SWD should rally public support at large by sharing the results of their investigation on the two reported turtle killings in 2014 but of course, the department would need a Ministerial support to go ahead with it, he said.

"Enforcement agencies, SWD included, need be scrutinised under public eye lest they slack in doing their job," Dr James asserted.

Sabah's Sun Bear (or Honey Bear because of its fondness for wild honey) is a Totally Protected Species, under Schedule 1 of the Sabah Wildlife Conservation Enactment 1997, because it is deemed threatened with extinction by serious habitat loss and determined hunting.

This means if any body is convicted of killing a Sun Bear, he/she goes straight to jail, maximum five years – hard and fast punishment, apparently with no option for fines.

But people keep killing the Sun Bear for the purported chemo-preventive medicinal value of ursodeoxycholic acids in its bile and delicacy of its paws, and such killings are reportedly rampant in the Kulamba Forest Reserve, as forestry reports suggest.

One reason for its ongoing slaughter is it's hard to catch the culprits.

The bear crime was captured by tourists who bought into the "Corridor of Life" only to come face to face with a corridor of death and could worsen the reputation of Kinabatangan.

What may help is a member of the 14-strong Kinabatangan Corridor of Life Tourism, as physicist and industrialist Koid Hung Kuan has said: "Anything that gets worse with years is not sustainable.

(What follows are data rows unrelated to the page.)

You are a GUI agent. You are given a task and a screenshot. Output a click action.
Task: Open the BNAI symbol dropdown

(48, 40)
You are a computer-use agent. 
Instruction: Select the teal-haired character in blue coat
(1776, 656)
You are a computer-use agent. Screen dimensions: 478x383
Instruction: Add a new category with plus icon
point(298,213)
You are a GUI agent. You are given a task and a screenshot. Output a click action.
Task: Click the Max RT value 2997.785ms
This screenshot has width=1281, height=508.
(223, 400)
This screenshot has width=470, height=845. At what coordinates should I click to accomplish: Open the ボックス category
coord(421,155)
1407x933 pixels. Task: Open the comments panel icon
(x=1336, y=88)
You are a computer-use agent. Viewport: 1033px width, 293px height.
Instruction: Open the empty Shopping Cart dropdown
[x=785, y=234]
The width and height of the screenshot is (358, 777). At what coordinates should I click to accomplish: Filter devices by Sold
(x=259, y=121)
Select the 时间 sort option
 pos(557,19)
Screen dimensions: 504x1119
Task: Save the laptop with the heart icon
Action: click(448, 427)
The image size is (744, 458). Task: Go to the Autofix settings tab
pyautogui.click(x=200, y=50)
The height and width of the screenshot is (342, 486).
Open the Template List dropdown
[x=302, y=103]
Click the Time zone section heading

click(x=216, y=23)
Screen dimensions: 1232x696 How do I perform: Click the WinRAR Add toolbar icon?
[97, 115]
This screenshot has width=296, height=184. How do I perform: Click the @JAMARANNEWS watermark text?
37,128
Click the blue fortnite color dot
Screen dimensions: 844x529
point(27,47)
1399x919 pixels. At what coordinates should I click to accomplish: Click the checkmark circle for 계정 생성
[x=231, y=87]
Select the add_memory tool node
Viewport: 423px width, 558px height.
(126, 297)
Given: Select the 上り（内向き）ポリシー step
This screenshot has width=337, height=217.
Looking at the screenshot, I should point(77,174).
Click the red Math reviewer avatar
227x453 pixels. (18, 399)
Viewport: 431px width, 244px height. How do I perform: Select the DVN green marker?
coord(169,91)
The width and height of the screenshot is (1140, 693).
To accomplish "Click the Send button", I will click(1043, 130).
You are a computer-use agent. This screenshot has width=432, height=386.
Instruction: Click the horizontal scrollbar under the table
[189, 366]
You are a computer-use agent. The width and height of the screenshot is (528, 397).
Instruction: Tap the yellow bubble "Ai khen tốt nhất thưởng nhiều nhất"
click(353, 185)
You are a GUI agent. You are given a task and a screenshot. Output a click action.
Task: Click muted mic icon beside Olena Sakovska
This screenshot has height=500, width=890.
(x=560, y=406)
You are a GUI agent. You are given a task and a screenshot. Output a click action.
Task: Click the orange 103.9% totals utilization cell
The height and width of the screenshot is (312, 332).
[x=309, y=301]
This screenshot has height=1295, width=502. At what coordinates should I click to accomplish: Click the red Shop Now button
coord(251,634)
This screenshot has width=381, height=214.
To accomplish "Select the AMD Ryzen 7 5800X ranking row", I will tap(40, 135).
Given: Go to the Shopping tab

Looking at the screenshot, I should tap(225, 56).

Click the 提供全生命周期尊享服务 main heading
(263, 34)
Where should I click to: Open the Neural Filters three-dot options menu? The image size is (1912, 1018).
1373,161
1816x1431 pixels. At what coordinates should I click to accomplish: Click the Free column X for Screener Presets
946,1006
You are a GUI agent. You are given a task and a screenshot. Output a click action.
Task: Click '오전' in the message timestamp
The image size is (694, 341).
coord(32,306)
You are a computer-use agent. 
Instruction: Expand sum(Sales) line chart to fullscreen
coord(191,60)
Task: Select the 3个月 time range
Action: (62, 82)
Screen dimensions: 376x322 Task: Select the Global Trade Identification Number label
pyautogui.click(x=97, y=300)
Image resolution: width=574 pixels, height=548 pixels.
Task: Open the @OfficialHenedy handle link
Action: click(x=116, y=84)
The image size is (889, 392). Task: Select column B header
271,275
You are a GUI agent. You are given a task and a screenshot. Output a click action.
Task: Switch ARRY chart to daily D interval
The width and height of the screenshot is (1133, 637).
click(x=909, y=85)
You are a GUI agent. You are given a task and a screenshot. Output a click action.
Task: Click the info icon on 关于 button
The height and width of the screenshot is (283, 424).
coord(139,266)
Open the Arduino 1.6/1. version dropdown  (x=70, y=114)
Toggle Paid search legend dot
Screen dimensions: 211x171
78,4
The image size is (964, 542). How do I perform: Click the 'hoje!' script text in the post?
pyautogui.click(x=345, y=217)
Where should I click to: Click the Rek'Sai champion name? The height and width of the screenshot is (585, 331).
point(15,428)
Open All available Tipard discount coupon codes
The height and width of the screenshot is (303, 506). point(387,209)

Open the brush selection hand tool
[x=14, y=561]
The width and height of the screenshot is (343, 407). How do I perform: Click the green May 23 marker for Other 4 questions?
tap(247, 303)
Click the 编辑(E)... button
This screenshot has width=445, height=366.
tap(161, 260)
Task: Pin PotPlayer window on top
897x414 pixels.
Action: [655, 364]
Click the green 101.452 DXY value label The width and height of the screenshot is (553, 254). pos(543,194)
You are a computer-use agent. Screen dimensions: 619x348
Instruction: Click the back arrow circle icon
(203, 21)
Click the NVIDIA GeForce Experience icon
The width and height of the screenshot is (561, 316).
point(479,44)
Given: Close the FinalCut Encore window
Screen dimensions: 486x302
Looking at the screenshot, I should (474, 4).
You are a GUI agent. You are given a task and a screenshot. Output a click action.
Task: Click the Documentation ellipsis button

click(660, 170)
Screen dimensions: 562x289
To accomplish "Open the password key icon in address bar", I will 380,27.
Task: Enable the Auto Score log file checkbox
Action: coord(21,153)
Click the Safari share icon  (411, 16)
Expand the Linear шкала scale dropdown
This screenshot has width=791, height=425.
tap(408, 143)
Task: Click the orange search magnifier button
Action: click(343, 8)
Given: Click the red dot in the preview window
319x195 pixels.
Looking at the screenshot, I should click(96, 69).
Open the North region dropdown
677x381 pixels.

Anything that gets better with years is sustainable."

Sabah's Sumatran rhino, another Totally Protected Species has already been deemed "ecologically extinct" by a WWF-India rhino expert because its number has been reduced to a mere three in captivity!

The West Malaysian Sumatran rhino went extinct on Nov. 9, 2003, when its last individual died in the Sungai Dusun captive breeding facility.

Our Sumatran rhinos are on the way out – forever, unless the purported German cutting edge invitro technology surprise the world.

Next may follow the Orangutan, the Proboscis monkey, the Clouded leopard, the Dugong, the Banteng, the False gharial (crocodile) and the Hawksbill turtle.